=== Section Start ===

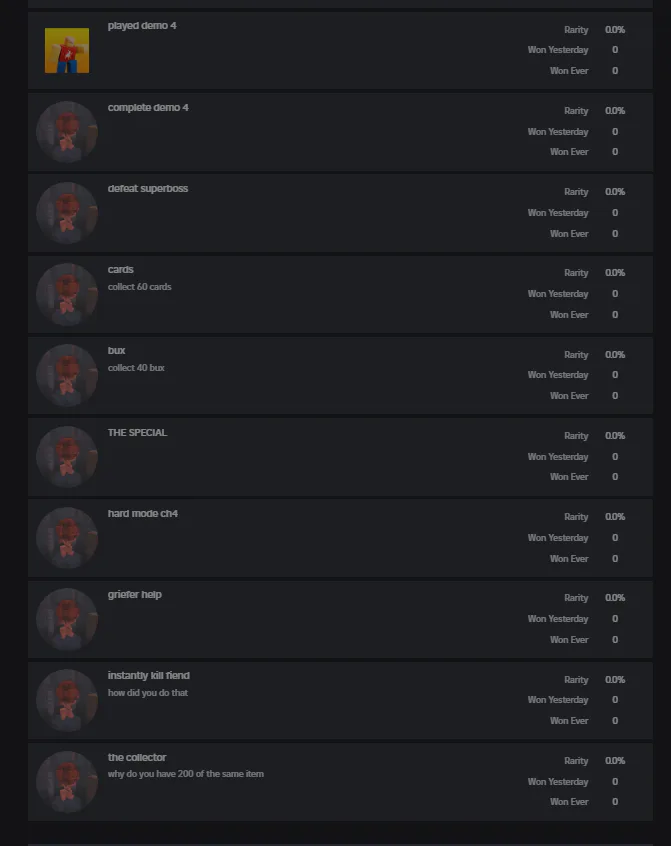Select the collector badge icon
Image resolution: width=671 pixels, height=846 pixels.
click(67, 782)
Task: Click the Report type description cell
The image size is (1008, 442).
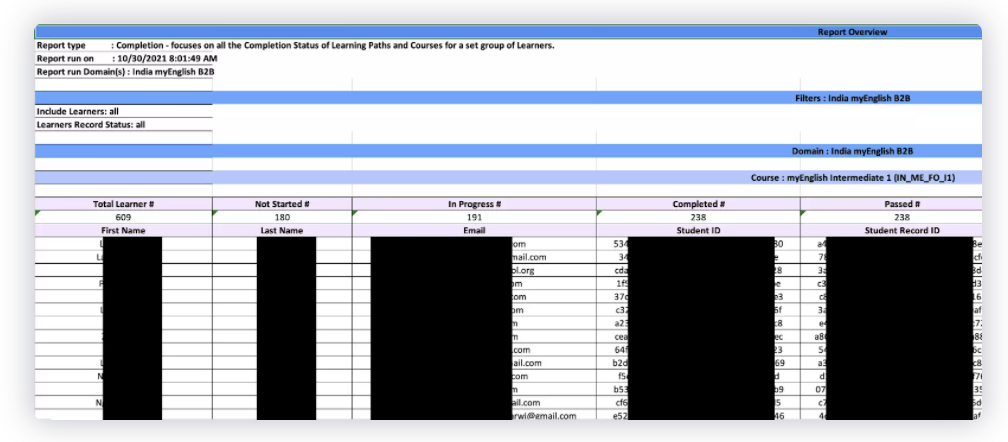Action: click(x=295, y=45)
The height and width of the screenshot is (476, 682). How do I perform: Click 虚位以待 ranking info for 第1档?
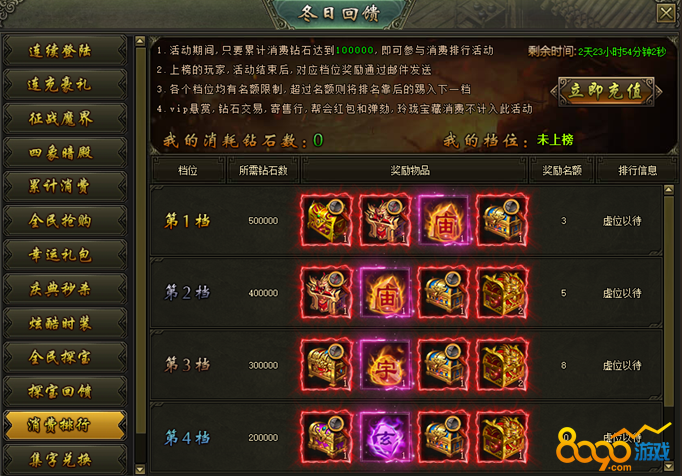pyautogui.click(x=622, y=221)
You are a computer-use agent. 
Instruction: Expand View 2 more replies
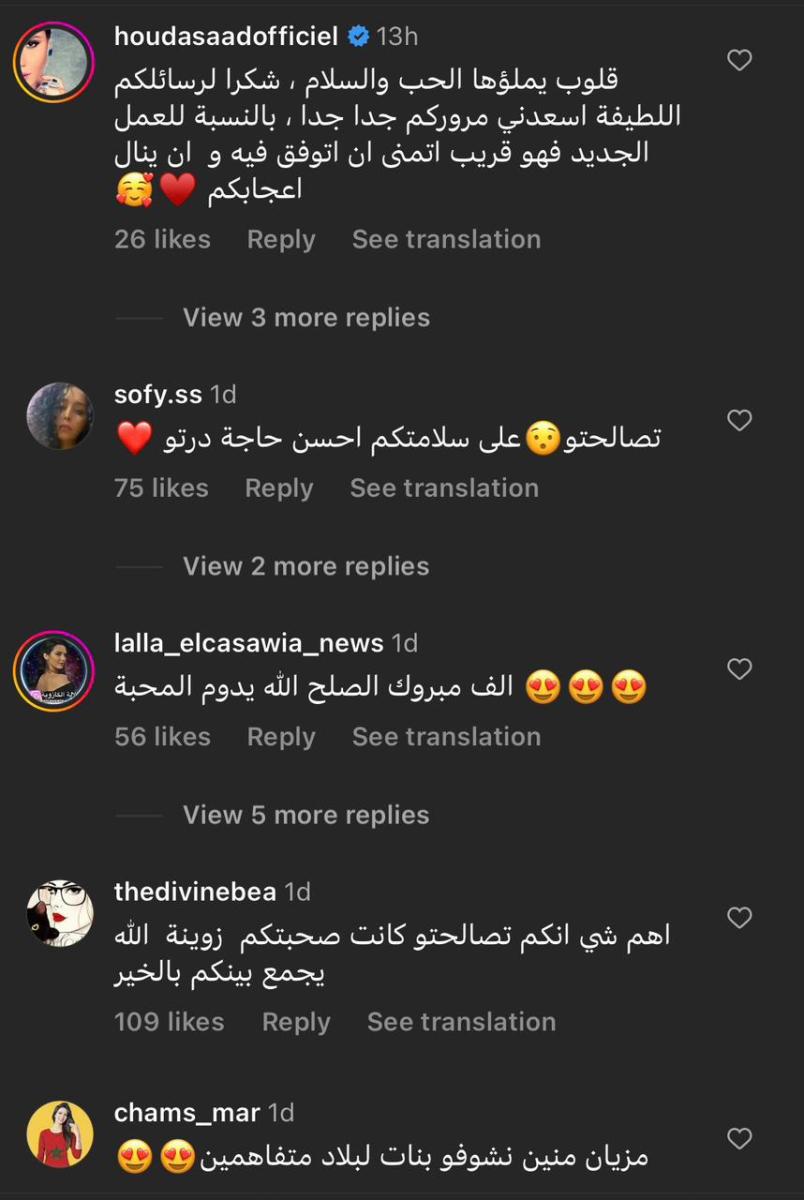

=== Section End ===

What to do
Print only the lines from the line that contains "You are a computer-use agent." to the final line of the data, inclusive. Pictures stay out.

Answer box
You are a computer-use agent. 
Instruction: Expand View 2 more replies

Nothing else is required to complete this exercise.